(Stored data entries)

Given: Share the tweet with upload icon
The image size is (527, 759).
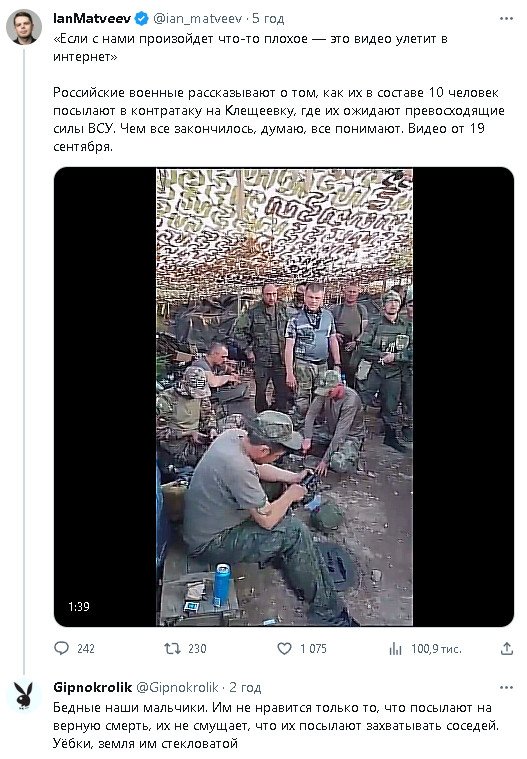Looking at the screenshot, I should [507, 648].
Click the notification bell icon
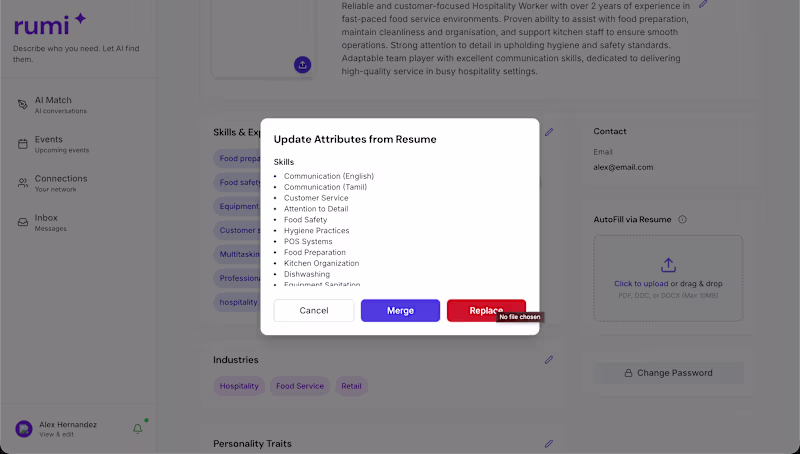Screen dimensions: 800x454 pos(138,429)
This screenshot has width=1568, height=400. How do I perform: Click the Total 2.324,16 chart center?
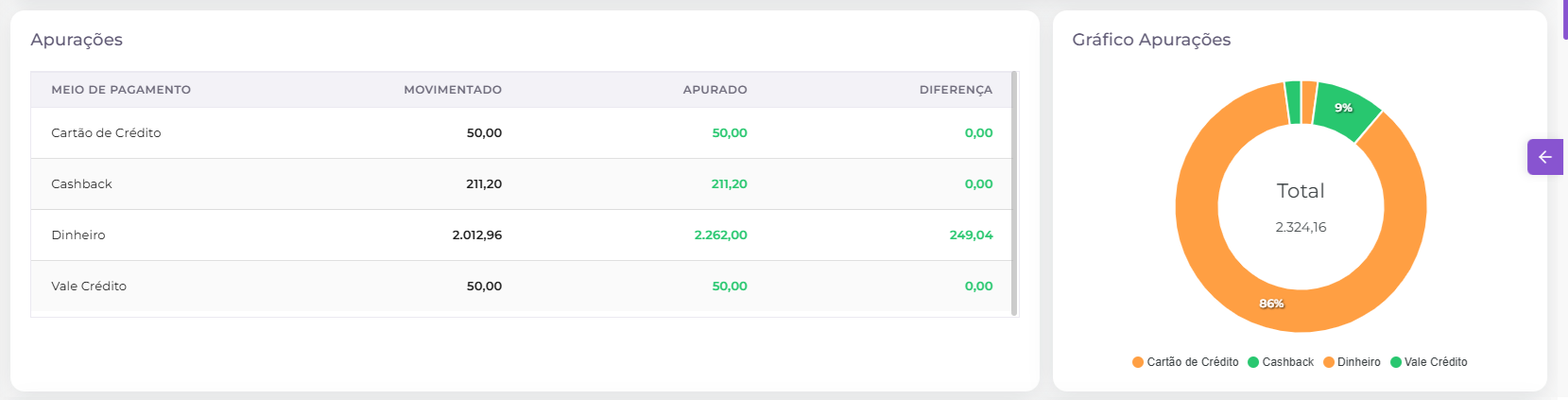pos(1301,207)
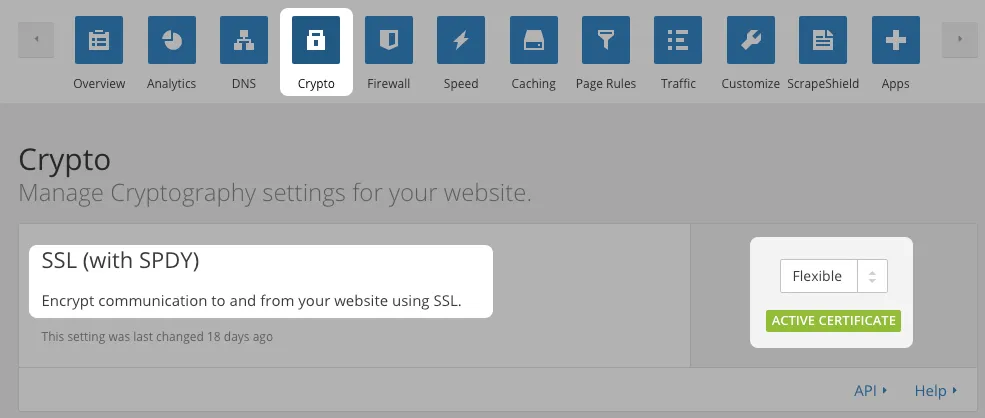985x418 pixels.
Task: Open the Traffic list icon
Action: tap(678, 40)
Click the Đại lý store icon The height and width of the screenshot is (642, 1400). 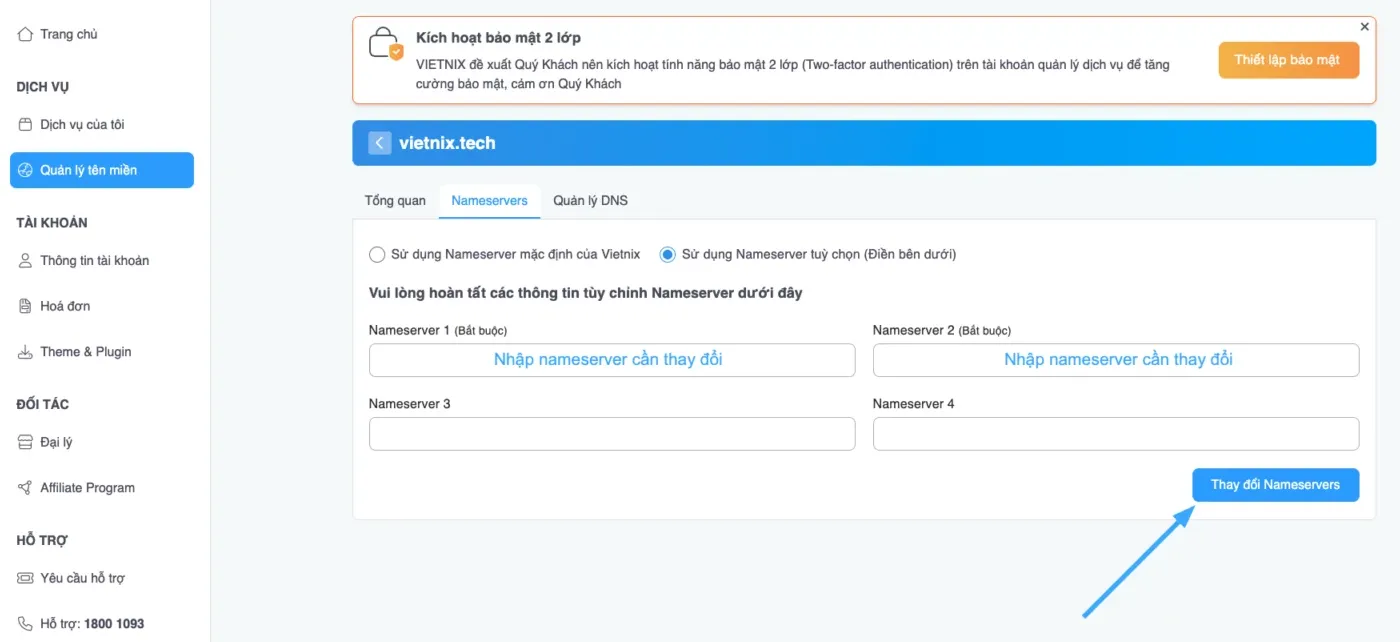coord(26,442)
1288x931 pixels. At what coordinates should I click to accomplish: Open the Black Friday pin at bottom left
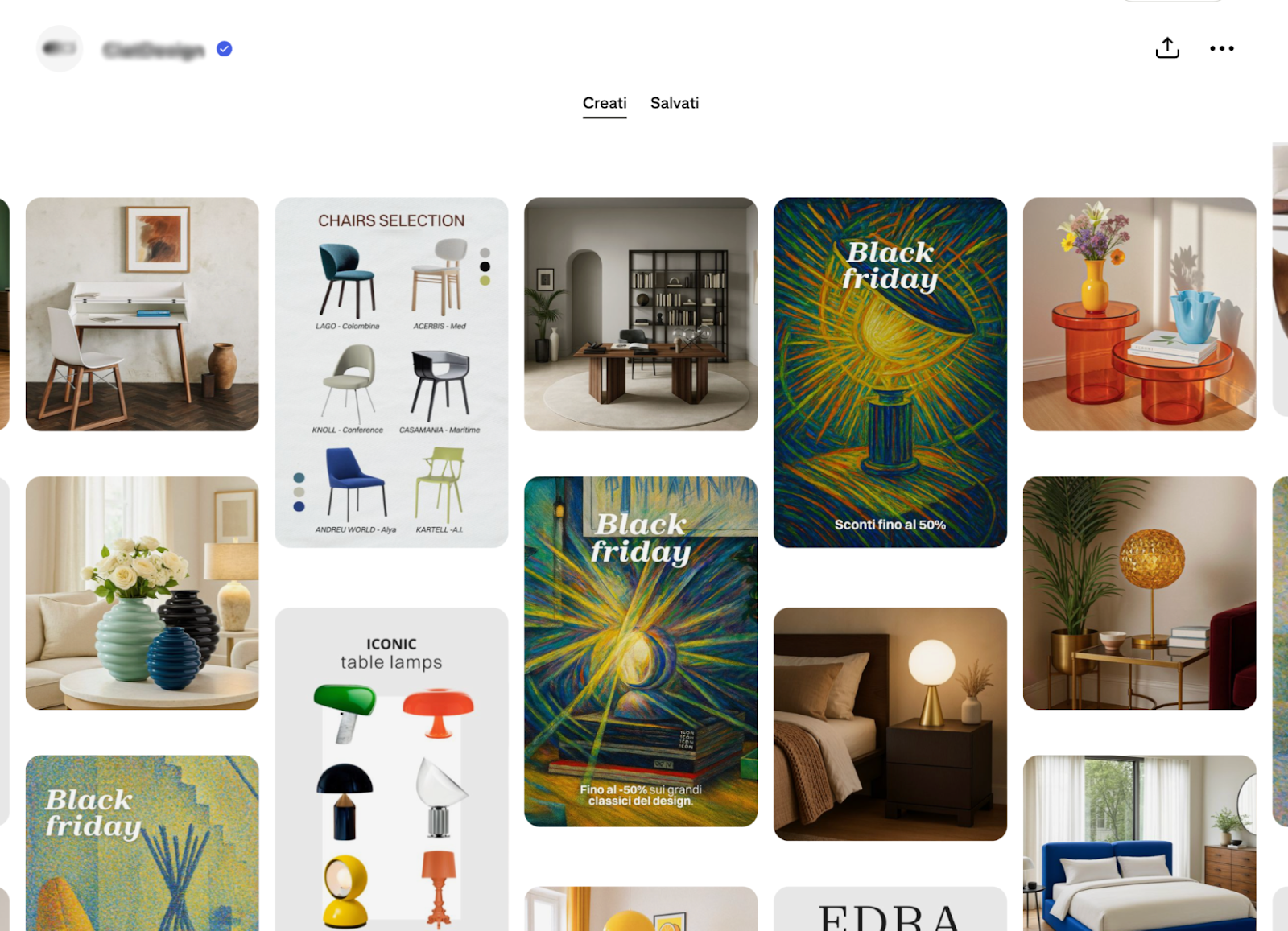pos(142,843)
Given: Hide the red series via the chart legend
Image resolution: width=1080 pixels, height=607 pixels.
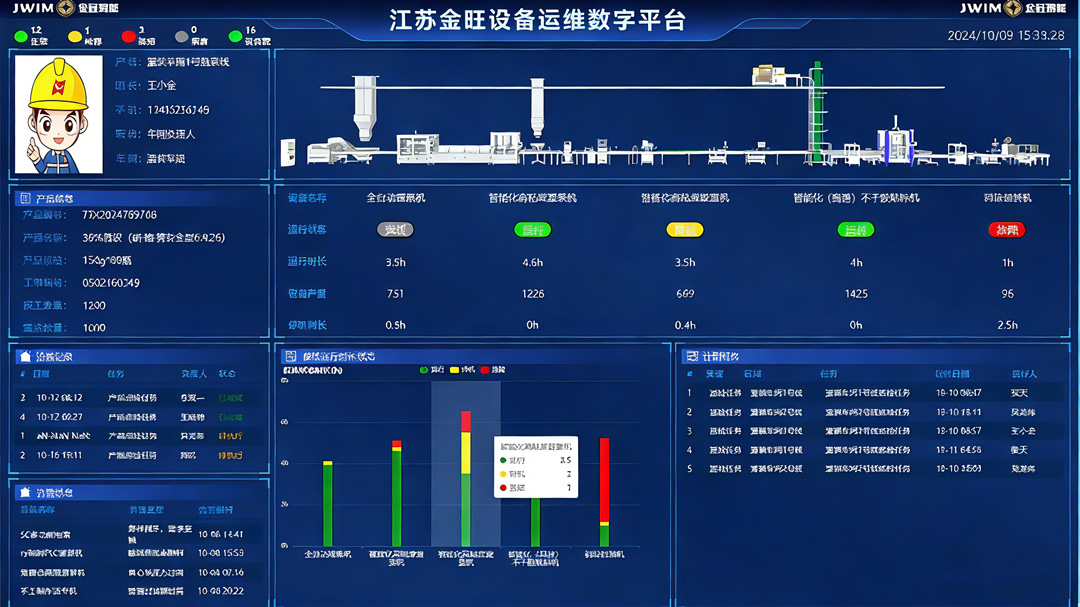Looking at the screenshot, I should click(x=486, y=370).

▶ **EXERCISE PROMPT**
Find how many lines in the entries above have the string "Given" and report only that number.

▶ **EXERCISE OUTPUT**
2